Vorgegebener Text:
┌────────

Körperpflege

Die Körperpflege wird für Menschen mit Demenz schwieriger – oft auch unwichtiger. Bei der Unterstützung sind Empathie und Geschick gefragt.

Heute haben Körperpflege und Aussehen für viele einen hohen Stellenwert. In diesem Umfeld fallen manche Menschen mit Demenz stark aus dem Rahmen, wenn sie sich nachlässig kleiden, sich dem Waschen und der Hygiene verweigern und durch unangenehme Körpergerüche auffallen. Körperpflege ist die Pflege von Haut, Haaren, Fuss- und Fingernägeln sowie die Zahn- und Mundpflege, um Krankheiten und unangenehme Körpergerüche zu vermeiden. Sie dient auch dem Wohlbefinden und der Attraktivität.

Wie Menschen früher ihre Körper pflegten

Im alten Rom schon gab es eine hochentwickelte Badekultur in prunkvollen Thermen. Das Baden war Bestandteil des öffentlichen Lebens. Später reinigten die Römer ihre Haut hauptsächlich mit Ölen. In anderen Kulturen gab es bereits Frühformen der Seife. Bis weit ins 18. Jahrhundert vertraten jedoch Ärzte in Europa die Meinung, dass Wasser und Luft dem Körper schade: Das Einpudern erfüllte den Zweck, den Körper nach aussen hin abzuschliessen. Dies änderte sich erst im bürgerlichen 19. Jahrhundert. Die industrielle Revolution legte den Grundstein für die Herstellung von Seife.

└────────

Fragen zum Text:
(a) Schreib aus dem Text über Körperpflege den Teil von „Heute haben Körperpflege“ bis „und der Attraktivität.“ Wort für Wort ab.
(b) Womit reinigten die Römer laut dem Text über Körperpflege später hauptsächlich ihre Haut?
Die Daten danach stehen für sich und gehören nicht zum Text.

Daten:
┌────────

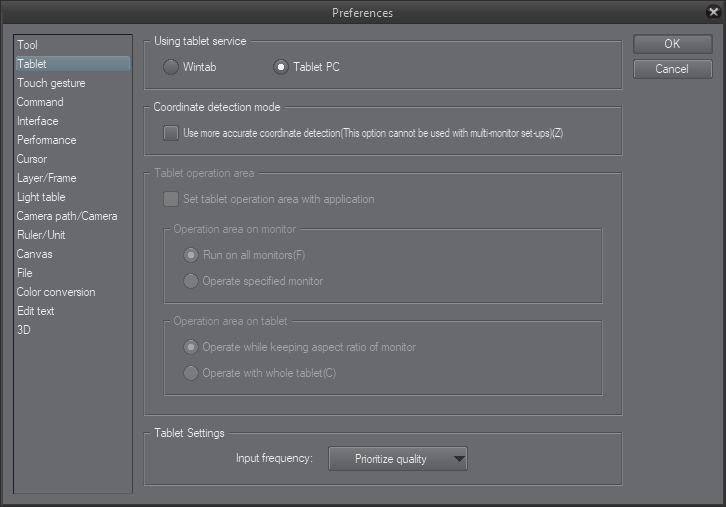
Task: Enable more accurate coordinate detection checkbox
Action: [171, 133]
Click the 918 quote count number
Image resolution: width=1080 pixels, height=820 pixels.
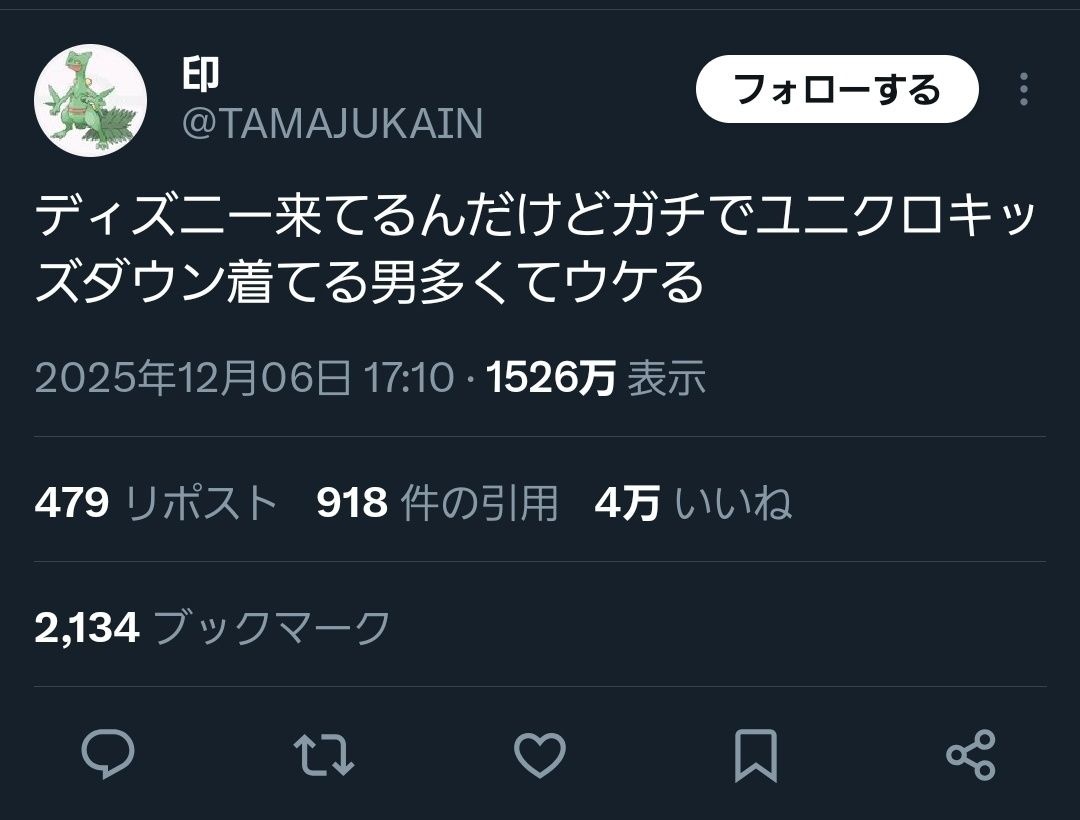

└────────

Lösungen zur Übung:
(a)
Heute haben Körperpflege und Aussehen für viele einen hohen Stellenwert. In diesem Umfeld fallen manche Menschen mit Demenz stark aus dem Rahmen, wenn sie sich nachlässig kleiden, sich dem Waschen und der Hygiene verweigern und durch unangenehme Körpergerüche auffallen. Körperpflege ist die Pflege von Haut, Haaren, Fuss- und Fingernägeln sowie die Zahn- und Mundpflege, um Krankheiten und unangenehme Körpergerüche zu vermeiden. Sie dient auch dem Wohlbefinden und der Attraktivität.

(b) Hauptsächlich mit Ölen.